1. UTF-8 is not an unreasonable encoding, but it is an encoding of an unreasonable character set and is also unnecessary here. It is better to avoid needing unnecessary conversions that will then be needed in both programs, even though it should not be necessary. Not everything is using UTF-8 and Unicode. I continue to use (and write) programs that do not use Unicode. (And, if it is necessary, conversion program can also be written in uxn; the fact that uxn does not use Unicode does not prevent this; you can implement whatever character sets/encodings that you want to do.)
2. Sometimes it might, but that has nothing to do with uxn.
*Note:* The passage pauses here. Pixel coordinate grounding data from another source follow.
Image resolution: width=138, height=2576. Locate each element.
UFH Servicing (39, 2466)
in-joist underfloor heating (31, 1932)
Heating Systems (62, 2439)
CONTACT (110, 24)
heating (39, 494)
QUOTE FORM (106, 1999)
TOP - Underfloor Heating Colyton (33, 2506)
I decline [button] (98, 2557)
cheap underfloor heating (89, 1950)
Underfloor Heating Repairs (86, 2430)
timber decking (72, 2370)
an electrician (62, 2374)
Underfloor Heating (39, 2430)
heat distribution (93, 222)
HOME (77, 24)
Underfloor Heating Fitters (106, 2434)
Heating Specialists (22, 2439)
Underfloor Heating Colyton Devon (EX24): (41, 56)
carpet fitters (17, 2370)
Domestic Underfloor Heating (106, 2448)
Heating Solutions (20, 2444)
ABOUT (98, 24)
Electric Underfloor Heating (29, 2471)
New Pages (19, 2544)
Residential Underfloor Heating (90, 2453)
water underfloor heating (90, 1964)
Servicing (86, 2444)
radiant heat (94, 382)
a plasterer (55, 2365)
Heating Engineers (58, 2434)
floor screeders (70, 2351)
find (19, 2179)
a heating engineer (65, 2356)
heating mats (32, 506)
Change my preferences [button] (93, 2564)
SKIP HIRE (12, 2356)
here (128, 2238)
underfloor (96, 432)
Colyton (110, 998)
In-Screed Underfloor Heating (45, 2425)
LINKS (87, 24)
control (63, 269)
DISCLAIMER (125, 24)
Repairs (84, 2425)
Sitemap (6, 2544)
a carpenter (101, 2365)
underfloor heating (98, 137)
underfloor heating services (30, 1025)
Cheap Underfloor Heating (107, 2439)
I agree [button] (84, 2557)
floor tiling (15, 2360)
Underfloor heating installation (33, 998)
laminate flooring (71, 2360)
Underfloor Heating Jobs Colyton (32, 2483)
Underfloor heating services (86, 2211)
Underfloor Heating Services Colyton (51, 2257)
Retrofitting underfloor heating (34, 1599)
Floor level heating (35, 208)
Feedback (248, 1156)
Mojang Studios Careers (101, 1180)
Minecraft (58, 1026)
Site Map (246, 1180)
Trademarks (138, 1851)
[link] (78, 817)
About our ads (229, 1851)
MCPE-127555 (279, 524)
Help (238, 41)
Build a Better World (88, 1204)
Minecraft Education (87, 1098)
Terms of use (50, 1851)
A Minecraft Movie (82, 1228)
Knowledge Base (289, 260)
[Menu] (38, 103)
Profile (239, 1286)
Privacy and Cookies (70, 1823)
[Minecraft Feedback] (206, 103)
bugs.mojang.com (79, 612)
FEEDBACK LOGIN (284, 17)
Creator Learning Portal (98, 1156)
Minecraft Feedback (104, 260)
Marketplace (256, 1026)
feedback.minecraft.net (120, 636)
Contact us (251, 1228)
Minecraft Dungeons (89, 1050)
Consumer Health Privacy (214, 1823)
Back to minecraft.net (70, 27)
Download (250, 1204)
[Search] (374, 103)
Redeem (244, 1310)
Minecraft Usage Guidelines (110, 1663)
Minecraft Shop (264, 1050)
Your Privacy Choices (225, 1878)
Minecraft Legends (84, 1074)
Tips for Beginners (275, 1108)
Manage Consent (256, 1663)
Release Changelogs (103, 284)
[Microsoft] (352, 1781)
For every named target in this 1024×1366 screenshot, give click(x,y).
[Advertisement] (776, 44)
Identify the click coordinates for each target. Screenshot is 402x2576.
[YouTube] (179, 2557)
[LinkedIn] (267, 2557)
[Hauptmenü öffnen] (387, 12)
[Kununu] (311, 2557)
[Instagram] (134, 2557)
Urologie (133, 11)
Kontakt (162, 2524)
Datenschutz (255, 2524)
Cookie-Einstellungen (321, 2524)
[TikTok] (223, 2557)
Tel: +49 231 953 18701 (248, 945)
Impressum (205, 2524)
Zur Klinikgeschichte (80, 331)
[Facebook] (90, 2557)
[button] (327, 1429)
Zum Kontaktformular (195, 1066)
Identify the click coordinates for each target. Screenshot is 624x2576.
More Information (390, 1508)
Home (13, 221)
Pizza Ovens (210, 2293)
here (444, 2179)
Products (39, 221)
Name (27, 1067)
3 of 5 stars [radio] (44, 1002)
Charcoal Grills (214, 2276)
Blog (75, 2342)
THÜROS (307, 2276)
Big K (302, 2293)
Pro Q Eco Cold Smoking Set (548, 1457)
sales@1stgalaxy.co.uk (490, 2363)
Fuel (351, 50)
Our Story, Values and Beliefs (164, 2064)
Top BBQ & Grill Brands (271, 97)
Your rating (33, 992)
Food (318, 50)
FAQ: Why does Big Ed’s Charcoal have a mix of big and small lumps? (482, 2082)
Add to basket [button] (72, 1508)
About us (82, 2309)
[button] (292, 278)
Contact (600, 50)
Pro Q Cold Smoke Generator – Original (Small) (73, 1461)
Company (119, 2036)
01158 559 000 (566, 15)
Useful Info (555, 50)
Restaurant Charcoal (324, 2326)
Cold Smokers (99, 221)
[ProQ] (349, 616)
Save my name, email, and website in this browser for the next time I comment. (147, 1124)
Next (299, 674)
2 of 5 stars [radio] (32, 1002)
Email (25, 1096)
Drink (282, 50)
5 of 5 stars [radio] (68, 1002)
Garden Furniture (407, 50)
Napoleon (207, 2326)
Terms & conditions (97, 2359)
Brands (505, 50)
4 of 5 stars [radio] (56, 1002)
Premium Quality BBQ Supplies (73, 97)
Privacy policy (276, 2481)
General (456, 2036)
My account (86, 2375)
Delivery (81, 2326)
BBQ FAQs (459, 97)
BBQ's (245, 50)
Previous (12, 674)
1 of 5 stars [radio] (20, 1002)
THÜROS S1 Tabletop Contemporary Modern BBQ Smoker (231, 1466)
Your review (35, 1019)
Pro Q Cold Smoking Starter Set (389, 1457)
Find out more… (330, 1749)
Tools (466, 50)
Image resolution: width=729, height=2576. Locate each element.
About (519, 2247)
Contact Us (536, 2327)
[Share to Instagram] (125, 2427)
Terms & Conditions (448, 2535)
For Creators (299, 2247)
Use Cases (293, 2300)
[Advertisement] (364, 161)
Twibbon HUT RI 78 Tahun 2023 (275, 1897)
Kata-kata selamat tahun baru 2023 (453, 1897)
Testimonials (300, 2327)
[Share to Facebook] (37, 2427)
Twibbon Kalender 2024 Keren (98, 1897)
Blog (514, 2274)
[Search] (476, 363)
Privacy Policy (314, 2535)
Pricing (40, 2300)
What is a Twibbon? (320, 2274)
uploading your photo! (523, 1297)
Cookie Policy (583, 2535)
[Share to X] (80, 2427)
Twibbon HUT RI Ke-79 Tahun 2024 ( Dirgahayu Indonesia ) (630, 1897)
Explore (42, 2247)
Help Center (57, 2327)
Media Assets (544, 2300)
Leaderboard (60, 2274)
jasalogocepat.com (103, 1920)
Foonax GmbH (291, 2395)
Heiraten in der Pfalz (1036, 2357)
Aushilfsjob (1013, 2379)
Sometimes it isn't helpful to be differentiated anyways, and sometimes this differentiating byte arrays from text causes problems, too (it isn't really so uncommon).
3. The niju program does not use Unicode and does not need it; it works better without it. If you do want more sophisticated Japanese text, even then there are better ways than using Unicode.
UTF8 is an extremely simple and lightweight text encoding. Check out Plan 9's man page on UTF, it would fit on a t-shirt: https://plan9.io/magic/man2html/6/utf
Unicode is also just a representation for text, and a handful of common operations - you work with arrays of characters, rather than arrays of bytes. It was worth its cost on 1992 hardware; Nintendo DS is over a decade more recent.
I recommend studying libutf in sbase[0]. It's not a single header file solution (although utf.h[1] is an excellent place to start reading), but it does provide a fairly comprehensive implementation. There's also a good introduction to Unicode in Plan 9's C programming guide[2]. Even if you choose to only support runes that fit in a single byte, you gain the ability to tell byte blobs apart from text, which is useful both for reasoning about your program, and for future-proofing it, in case you needed to put places like Łódź or Πάτρα on your map.